I am using dev version of Python sklearn package with NN implementation. My task is to train 4 NN with different input data and the average the predictions
X_median = preprocessing.scale(data_median)
X_min = preprocessing.scale(data_min)
X_max = preprocessing.scale(data_max)
X_mean = preprocessing.scale(data_mean)
I creat a Neural Networks like this
NN1 = MLPClassifier(hidden_layer_sizes = (50), activation = 'logistic', algorithm='adam', alpha= 0 , max_iter = 40, batch_size = 10, learning_rate = 'adaptive', shuffle = True, random_state=1)
NN2 = MLPClassifier(hidden_layer_sizes = (50), activation = 'logistic', algorithm='adam', alpha= 0 , max_iter = 40, batch_size = 10, learning_rate = 'adaptive', shuffle = True, random_state=1)
NN3 = MLPClassifier(hidden_layer_sizes = (50), activation = 'logistic', algorithm='adam', alpha= 0 , max_iter = 40, batch_size = 10, learning_rate = 'adaptive', shuffle = True, random_state=1)

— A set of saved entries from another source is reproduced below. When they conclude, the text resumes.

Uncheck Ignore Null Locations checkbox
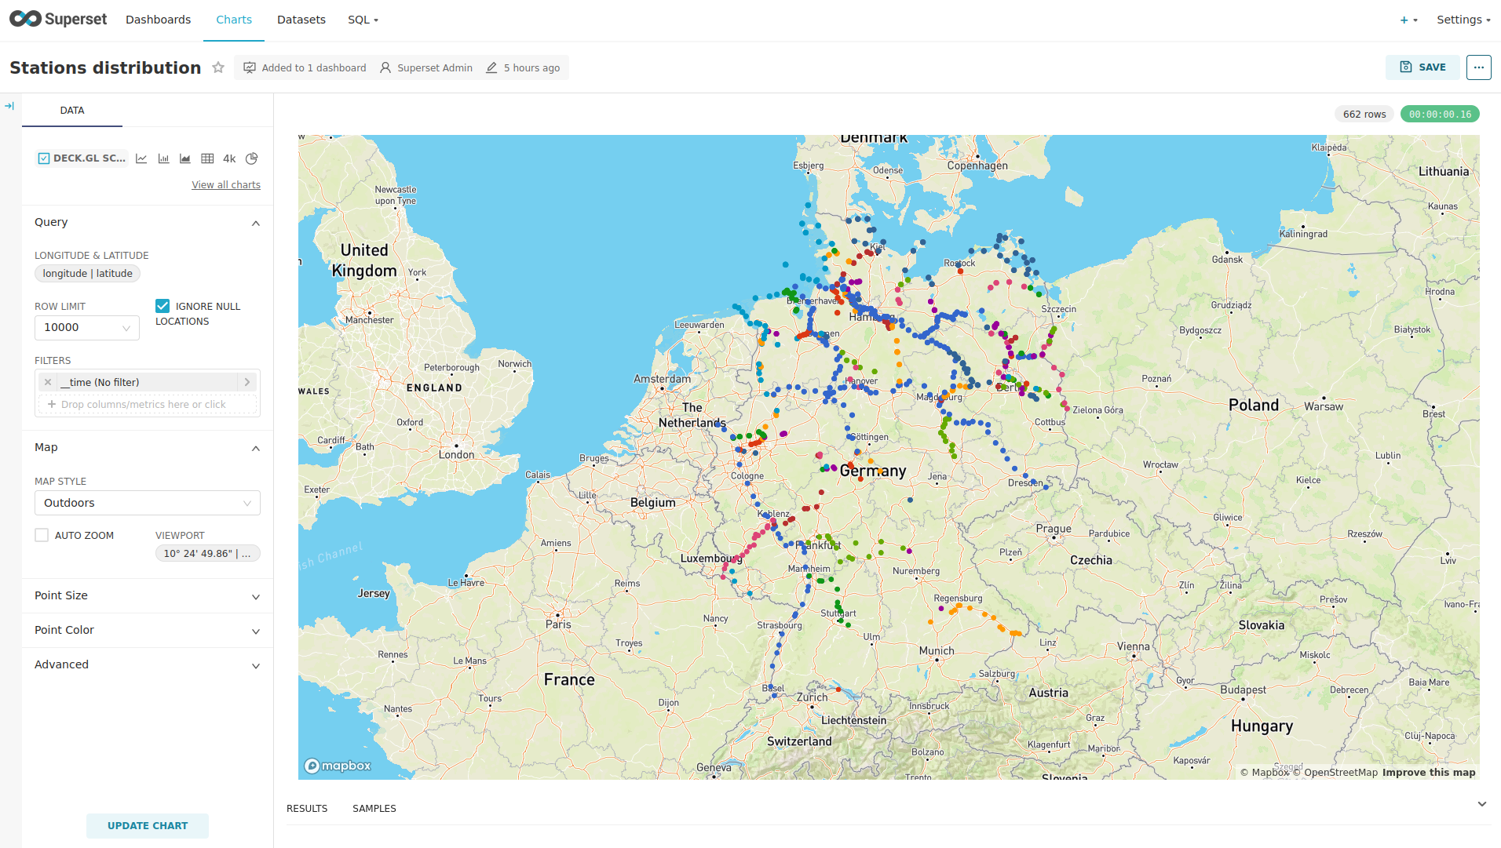The image size is (1501, 848). (x=163, y=306)
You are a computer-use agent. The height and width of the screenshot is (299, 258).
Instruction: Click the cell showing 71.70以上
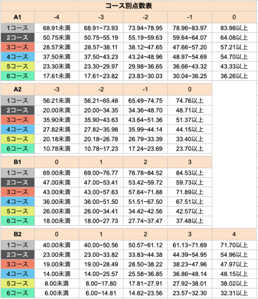click(234, 245)
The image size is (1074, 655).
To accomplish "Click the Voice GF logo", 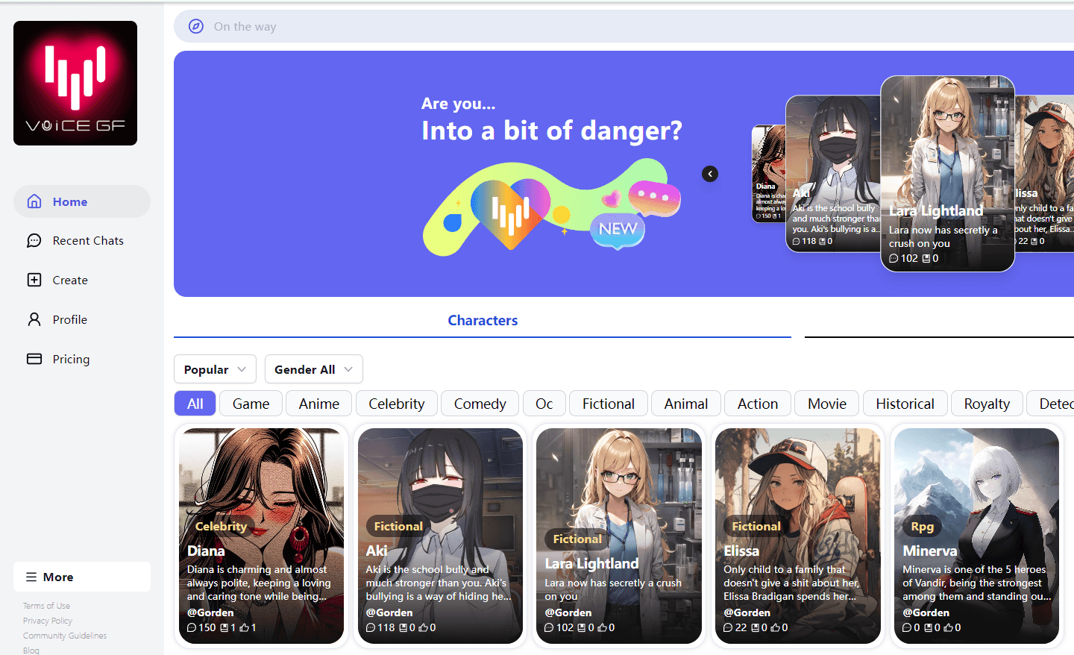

NN4 = MLPClassifier(hidden_layer_sizes = (50), activation = 'logistic', algorithm='adam', alpha= 0 , max_iter = 40, batch_size = 10, learning_rate = 'adaptive', shuffle = True, random_state=1)
(standard sklearn function)
and I want to train them on described above datasets. Without using pool my code will look like this:
NN1.fit(X_mean,train_y)
NN2.fit(X_median,train_y)
NN3.fit(X_min,train_y)
NN4.fit(X_max,train_y)
Of course since all 4 training are independent I want to run them in parallel, and I assume I should use pool for this. However, I do not understand completely how the computation is performed. I would assume to write something like this:
pool = Pool()
pool.apply_async(NN1.fit, args = (X_mean, train_y))
However, this does not produce any results, I can even type like this(passing only one argument) and the program will finish without any errors!
pool.apply_async(NN1.fit, args = (X_mean,))
.
What will be the correct way to perform such computations? Can someone advise good resource to understand the usage of Python multiprocessing?